It is nearly mid-April and I have not given you my reading update for March. So here it is!
Stop Stealing Dreams by Seth Godin is about the school system in America and why it needs to change. The school system, as we know it in America, was largely built in the Industrial Age. Because we are in a new age, and really a new world because of technology, he proposes that our entire method of schooling needs to reflect that change. While I would not concur with all of his conclusions, he made me think about things differently than I had before. I think our education system does need to change, I am just not sure he really has a good plan for how to go about it. But I don’t either, so. It is free, so if you are a parent interested in our school system, it is worth reading. I wrote more of my thoughts after reading his book in the post Is School Killing Our Childrens’ Dreams.
Elizabeth the Queen: The Life of a Modern Monarch by Sally Bedell Smith is one of several biographies coming out this year in honor of Queen Elizabeth’s 60th year of reign. Elizabeth, known as Lilibet to her friends and family, lived the first ten years of her life in perfect tranquility. She had all the prestige, honor, and privileges of being in the royal family without the pressure of being next in line for the throne. All of that drastically changed when Elizabeth’s uncle abdicated the throne. After Elizabeth’s father became King, her entire world changed. She was now next in line. Her education requirements increased as her parents sought to make sure that she would be ready to take on the responsibilities as Head of State when her time came. She was briefed on politics, taught French, and taught all the social aspects a queen would need to know.
No one expected, however, that she would become queen so young. Her father’s death just after the end of World War II would put Elizabeth on the throne as a 25 year-old young woman. Elizabeth is a very disciplined woman. She has kept a daily journal since she ascended the throne which, she claims, is as natural as “scrubbing her teeth.” These journals will not be allowed to be seen by anyone until after her death. (Can you imagine the people trying to get their hands on that?) She takes her role as Head of State very seriously and is very cognizant of world politics. She cannot, however, give her opinion too freely. She is the Queen, after all, and can never take sides. I was amazed at how much she learns and is still learning even in her eighties. “At an age when most in her generation had settled into comfortable retirement and narrowing views, the Queen’s unique position required her to broaden her perspective to keep abreast of changes in the culture” (p. 392). She is a well-read, knowledgeable woman.

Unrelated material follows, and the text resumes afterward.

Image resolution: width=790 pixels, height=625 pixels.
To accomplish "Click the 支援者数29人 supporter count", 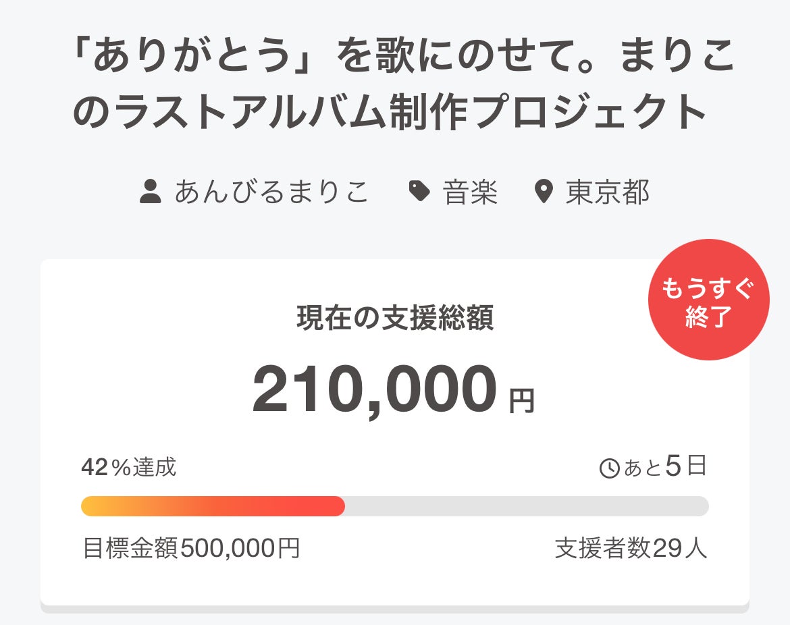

I really admire Elizabeth. She has been on the throne in a sixty-year period that has seen significant changes in nearly every way. She has not stood back and just observed, but she has actively taken each new step as an opportunity to learn. I saw glimpses of her personality that the public is not usually aware of, such as when one of her courtiers at an official event exclaimed, “Your Majesty, I’m afraid everything that could possibly go wrong is going wrong.” Elizabeth’s reply: “Oh good, what fun!”
A life of counting how many steps between pauses to shake hands. Or learning the skill of standing still for hours at a time. Or convincing people to see things your way without ever actually saying exactly what you think. A life of meeting sometimes as many as 600 official engagements in a year. A fairytale life? I don’t think so. The Queen has borne it all with great dignity. I look forward to watching the events of this summer as England celebrates the Queen’s 60th year of reign and hosts the 2012 summer Olympics. Last week I shared Two Lessons from the Life of Queen Elizabeth II. (This book is nearly 600 pages in length. Just so you know. )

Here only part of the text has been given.